* Texte fourni:

Jean-Dominique Durand : il est vrai que l'adhésion de la Grande Bretagne a accentué l'aspect libre-échangiste, au détriment d'une construction intégrée. e a notamment introduit des raisonnements égoïstes: l'adhésion à l'Europe doit rapporter des avantages à celui qui adhère, en oubliant la vision de solidarité qui imprégnait la vision européenne des fondateurs: solidarité entre les Etats en fonction de leur niveau de développement, mais aussi solidarité entre les régions, et encore solidarité avec l'Afrique (un aspect important de la Déclaration Schuman en 1950). On se souvient du cri de Mme Thatcher: "I want my Money back!" qui avait scandalisé François Mitterrand. L'esprit de solidarité n'a pas complètement disparu, mais on a vu comment les Grecs ont été traités. L'esprit des fondateurs s'est vraiment dilué dans le libéralisme. Pour ma part, je ne suis pas sûr que le Brexit, s'il se réalisait serait un drame. Il pourrait au contraire libérer de nouvelles énergies.

* Données fournies:
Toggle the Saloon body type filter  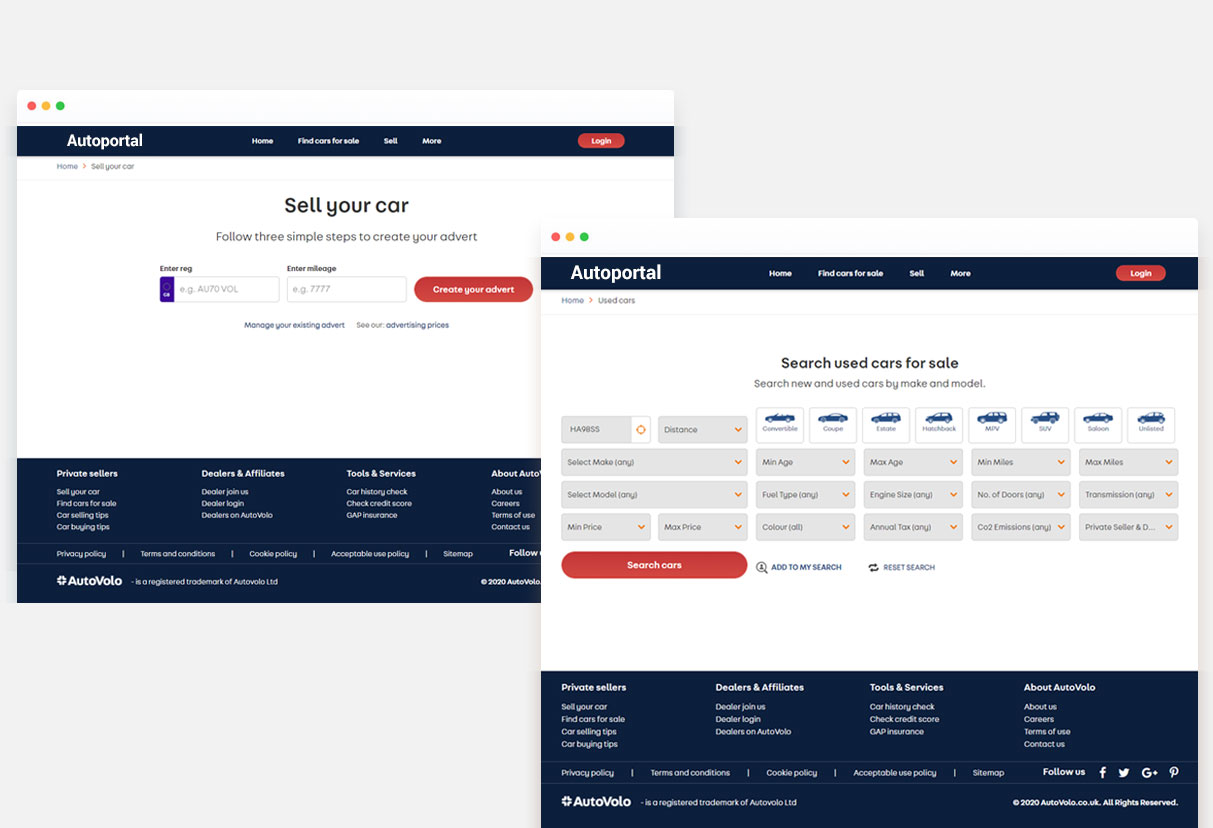tap(1097, 424)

* Consignes:
A - Dans le texte sur l'Europe et le Brexit, relevez toutes les formes de solidarité qui imprégnaient, selon Jean-Dominique Durand, la vision européenne des fondateurs.
B - Poursuivez le texte sur l'Europe et le Brexit à la suite de sa dernière phrase.

* Réponses rédigées:
A -
- la solidarité entre les États en fonction de leur niveau de développement
- la solidarité entre les régions
- la solidarité avec l'Afrique

B -
Pascal Bruckner : Les dirigeants et les économistes d'aujourd'hui réfléchissent déjà à des politiques alternatives où les Etats protègeraient les peuples. Le projet de Donald Trump est justement un projet qui remet l'État au centre de la nation américaine, contre les tentations néo-libérales. Car le projet néo-libéral a d'abord été un projet néo-féodal de soutien aux plus fortunés. Ce projet aura duré 30 ans, et il est remis en question partout.

Le capitalisme devra donc se reconstruire contre la déréglementation et la privatisation absolue du projet néo-libéral. Mais avec du recul, il y avait quand même une contradiction dans la position de la Grande-Bretagne : d'un côté ses dirigeants promouvaient le néo-libéralisme pour tout le monde, et dans leurs actions pour eux-mêmes ils étaient plutôt nationalistes puisqu'ils ont renégocié de nombreux traités européens, et demandé une diminution de leur contribution au budget de l'Union.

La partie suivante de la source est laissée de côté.